Le prix Nobel de littérature 2001, l’écrivain britannique Vidiadhar Surajprasad Naipaul, plus connu sous le nom de V.S Naipaul, est mort avant-hier soir à Londres. Il s’est éteint à l’âge de 85 ans et laisse une œuvre importante mais qui sent néanmoins le souffre.

On se souvient qu’à l’époque l’écrivain algérien Rachid Boudjedra lui avait consacré un texte dans lequel il lui reproche ses idées : raciste, anti-tiers-mondiste, apologue des colonisations occidentales et on en passe. « Sir Vidia », parce que l’écrivain né en août 1932 dans les Antilles britanniques, à Port of Spain, la capitale de Trinité-et-Tobago, d’une famille d’immigrés indiens, n’aimait pas l’islam et il le disait. Il détestait les musulmans et les peuples issus des décolonisations sur lesquels il avait écrit plusieurs récits de voyage en Asie, le Pakistan et l’Iran notamment, et il le clamait jusqu’à faire réagir l’Organisation islamique pour l’éducation, les sciences et la culture (Isesco) qui avait regretté l’attribution du Nobel à un écrivain connu « pour ses écrits préjudiciables à l’Islam et aux musulmans ».

Son « Crépuscule sur l’islam : voyage au pays des croyants » a été décrit à sa sortie en 1981 par le grand Edward Said de « catastrophe intellectuelle ». Il récidivera en 1991 avec « Jusqu’au bout de la foi » mais le critique palestino-américain qui l’évoquera avec sévérité souvent dans les analyses politiques de ses textes et le qualifiera de néocolonialiste ne manquera pas de saluer ses talents d’écrivain, plus indulgent que le Nobel Caribéen Derek Walcott qui dira que Naipaul « n’aime pas les nègres » et que sa prose est défigurée par «la répulsion que lui inspirent manifestement les Noirs». En 1979, le nigérian Chinua Achebe dira de « A la courbe du fleuve », récit sur un pays africain sans nom mais après l’indépendance, l’ex-Congo belge et l’ex-Zaire prétendront certains critiques, que c’est un roman bourré d’«ineptie pompeuse».

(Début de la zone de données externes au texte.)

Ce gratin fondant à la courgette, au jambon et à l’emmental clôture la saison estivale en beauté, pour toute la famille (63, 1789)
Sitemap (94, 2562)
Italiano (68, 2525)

V.S Naipaul, ciseleur de la langue anglaise, ancien d’Oxford où il a étudié la littérature après son installation en Angleterre en 1953, grand admirateur de Joseph Conrad, avait une devise : écrire ce que l’on voit et ne pas se préoccuper de ce qu’on en dira. Aujourd’hui, on dira peut-être de lui que c’est un islamophobe radical et un romancier d’extrême droite, mais les entretiens qu’il a donnés durant les années 2000 révèlent quelques nuances intéressantes sur son rapport au monde et dans son regard sur l’Occident et son pays, la Grande-Bretagne qu’il critiquait avec une froide ironie alors qu’il y est considéré comme une icône comme on le voit après l’annonce de son décès. Ce qui est sûr, c’est qu’il n’était pas un progressiste. Il avait traité le perfide Tony Blair de « pirate » à la tête d’une « révolution socialiste », acharné à « détruire l’idée de civilisation » au Royaume-Uni, disait ne pas aimer E.M Forster et Keynes pour leur homosexualité. Jamais, il n’a prétendu qu’il était un type bien, y compris dans sa vie privée comme c’est écrit par son biographe Patrick French. Beaucoup de grands écrivains ne l’étaient pas et il laisse des textes, les premiers peut-être, qui valent le détour comme Le « Masseur mystique », « Le Suffrage d’Elvira », et « Une maison pour Monsieur Biswas » surtout, roman de 1861 fortement biographique sur son père et son enfance caribéenne à Trinidad.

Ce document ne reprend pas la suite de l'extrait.